For the other direction, try wrapping the unit interval around a cylinder of some other length; the endpoints won't match up. Then construct a monotonic path (I.e. lways wrapping the same way) of length one that dives down, then circles around diagonally several times and ends at the second point (try it and see!). This unwraps to a path with the desired properties.
Solution 2:
Universal Chord Theorem (UCT) is a special case of certain topological property of plane continuums (a bounded, closed, connected sets) represented in this specific case by a graph of some continuous function $f$. In his paper from 1936 H.Hopf generalized Levy's result of UCT by proving the following property of plane continuums:
Let $K$ be a plane continuum and $S(K)$ be the set of horizontal chordal lengths for $K$. Then any given set $M$ is $S(K)$ for some $K$ if and only if complemented set $\mathbb R^+\setminus M$ is open, non-empty, and closed under addition.

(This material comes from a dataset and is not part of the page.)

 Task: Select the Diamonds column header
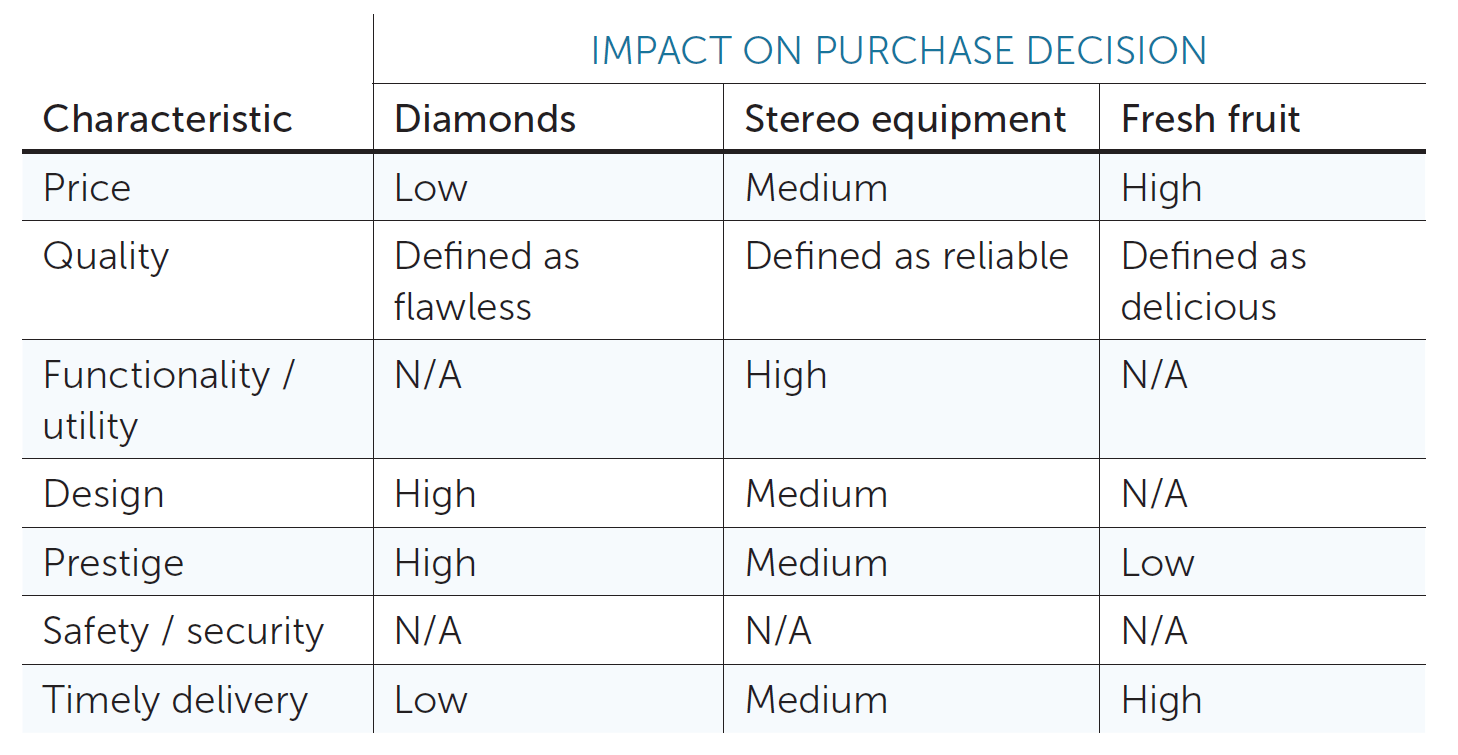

In his paper from 1971 J.T.Rosenbaum considered connection of UCT with this fundamental property by showing that if for some $K$ we consider any chord of length $c\in S(K)$, then all chords with lengths $c/2$, $c/3$, ..., $c/n$, ... will exist in $K$ too, i.e. all these lengths will also belong to $S(K)$. This is because if $M^*$ = $\mathbb R^+\setminus S(K)$ and $\exists n: c/n \in M^*$, then $c/n$ + ... + $c/n$ ($n$ times) = $c$ and $c \in M^*$ too, which is not true because $c \in S(K)$. That, the paper deduced the first half of UCT from the Hopf's result.
For the second half, Rosenbaum conducted special construction of $M^*$ defining its $S(K)$ and showing that only these integerly-divided values will present in $S(K)$.
Getting back to original UCT wording, we are given $K=f$, which condition $f(0)=f(1)$ denotes a horizontal chord of length $c=1$. Then $c/n=1/n$ and $S(K)=\{1/n|n \in \mathbb N\}$.
Summarising, the intuition behind values $1/n$ is to represent all harmonics of the originally given chord of length 1. Nothing at all about some "better kind of rational numbers" as it might seem by first glance.